EXERCISE: Using the records below, reproduce exactly the lines from the one containing "You are a computer-use agent." through the end, and nothing more; skip the images.

Stored data

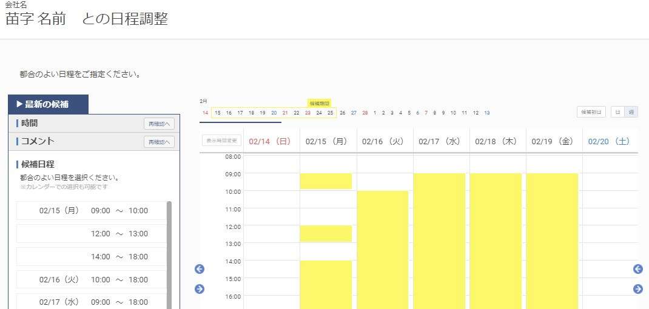Click the candidate list vertical scrollbar
Screen dimensions: 649x309
(169, 255)
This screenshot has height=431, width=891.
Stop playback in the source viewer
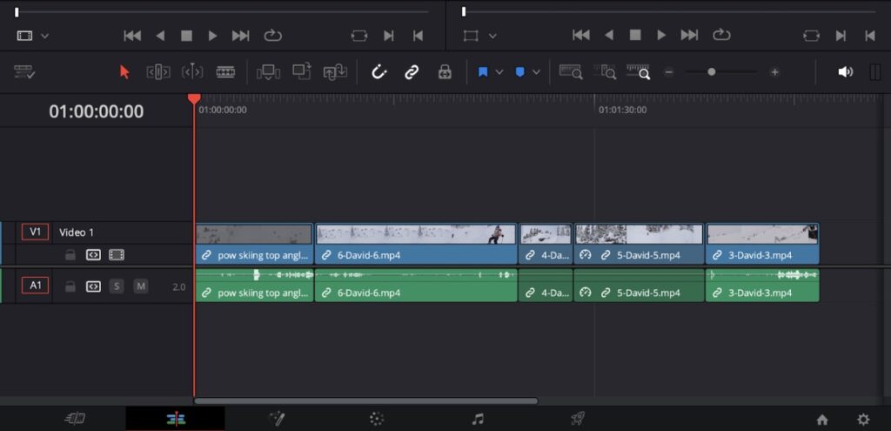pos(186,36)
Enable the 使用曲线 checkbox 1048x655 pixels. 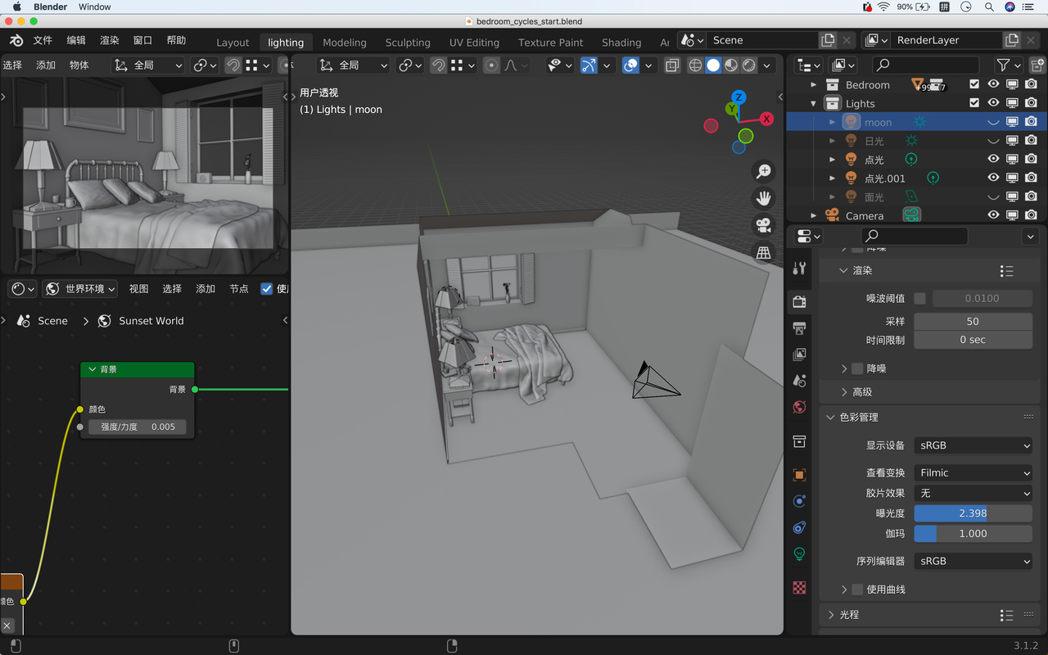click(857, 590)
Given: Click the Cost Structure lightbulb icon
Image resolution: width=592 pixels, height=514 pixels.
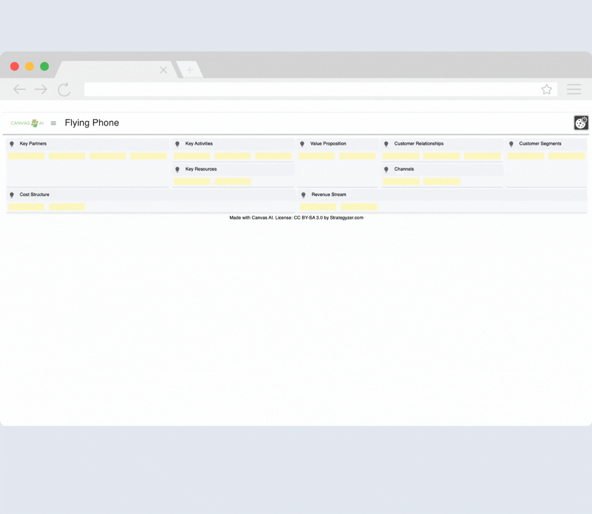Looking at the screenshot, I should 12,195.
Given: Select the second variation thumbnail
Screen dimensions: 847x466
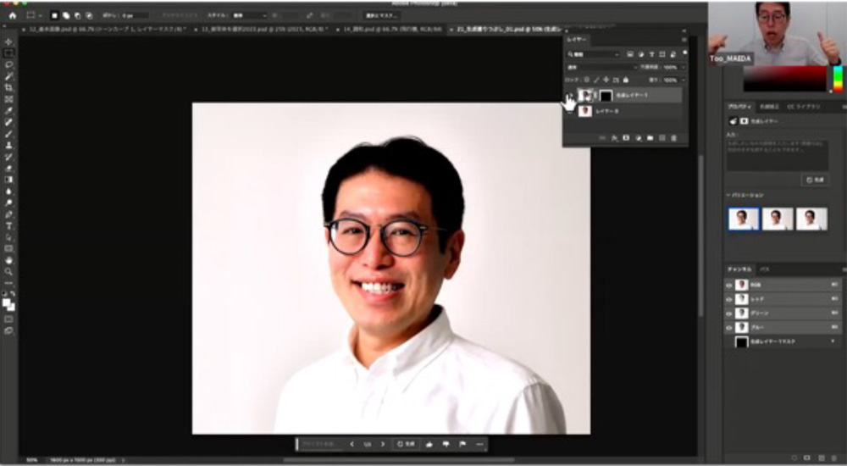Looking at the screenshot, I should coord(778,219).
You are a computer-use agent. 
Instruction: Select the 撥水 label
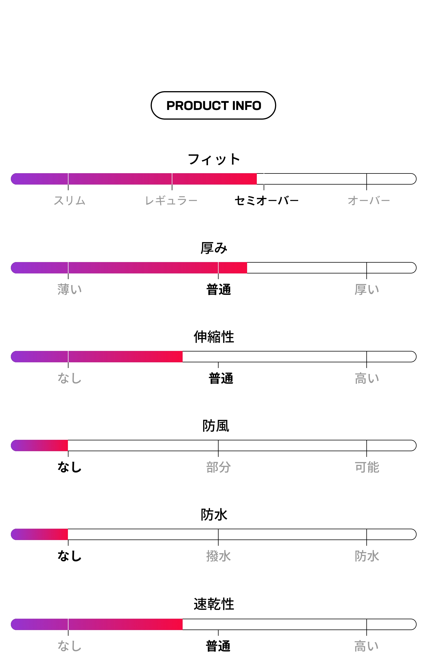pyautogui.click(x=219, y=556)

WRITTEN RESPONSE:
You are a computer-use agent. 
Instruction: Select the 撥水 label
pyautogui.click(x=219, y=556)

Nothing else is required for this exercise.